WHAT IS ASKED:
Which rows contain the string "pixels", with case counting? List every such row in full.

##### TASK INPUT

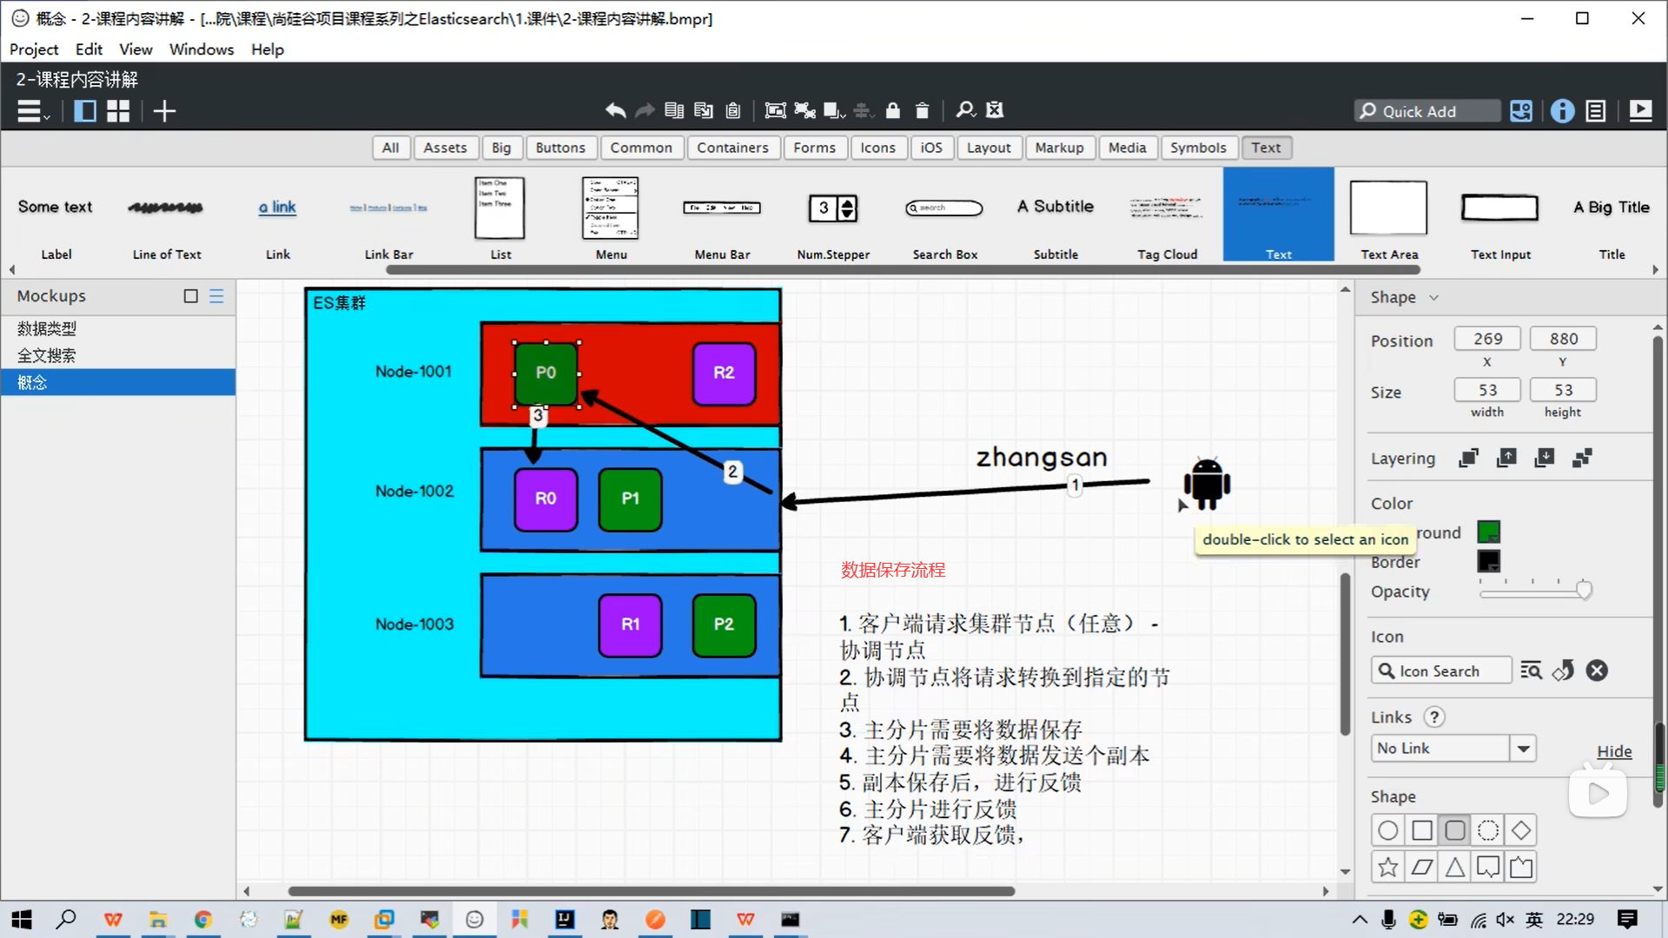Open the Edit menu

##########
##### TASK INPUT

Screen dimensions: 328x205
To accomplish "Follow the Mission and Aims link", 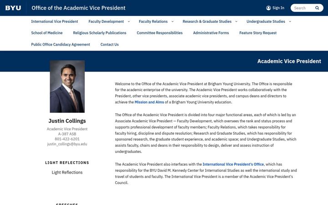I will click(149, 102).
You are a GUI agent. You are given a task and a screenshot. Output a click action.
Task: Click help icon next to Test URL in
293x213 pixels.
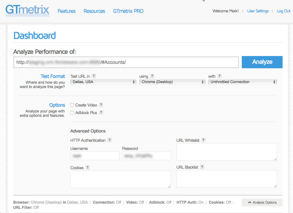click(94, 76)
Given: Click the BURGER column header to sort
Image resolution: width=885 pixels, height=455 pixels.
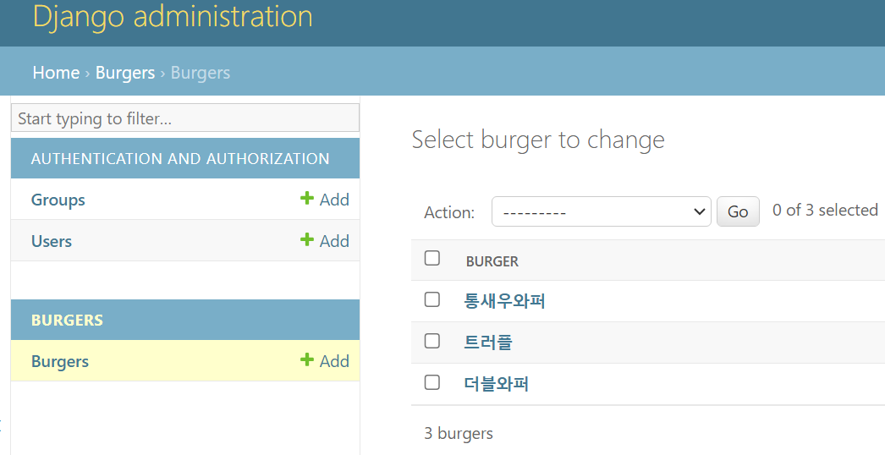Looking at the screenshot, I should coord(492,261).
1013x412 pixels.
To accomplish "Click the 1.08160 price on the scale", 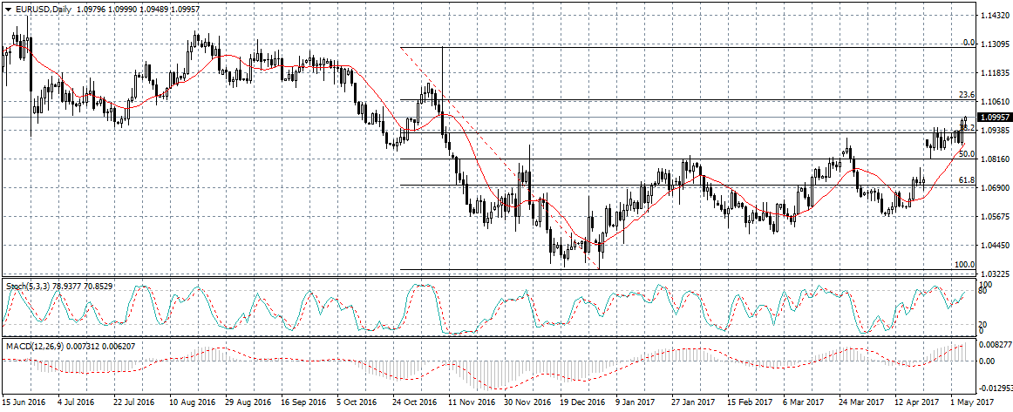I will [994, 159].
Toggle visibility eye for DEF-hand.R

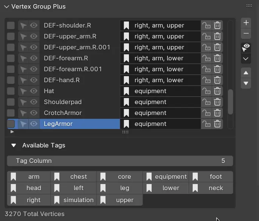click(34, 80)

##########

REPLY TO THE EXERCISE:
293x213 pixels.
Image resolution: width=885 pixels, height=455 pixels.
1013x412 pixels.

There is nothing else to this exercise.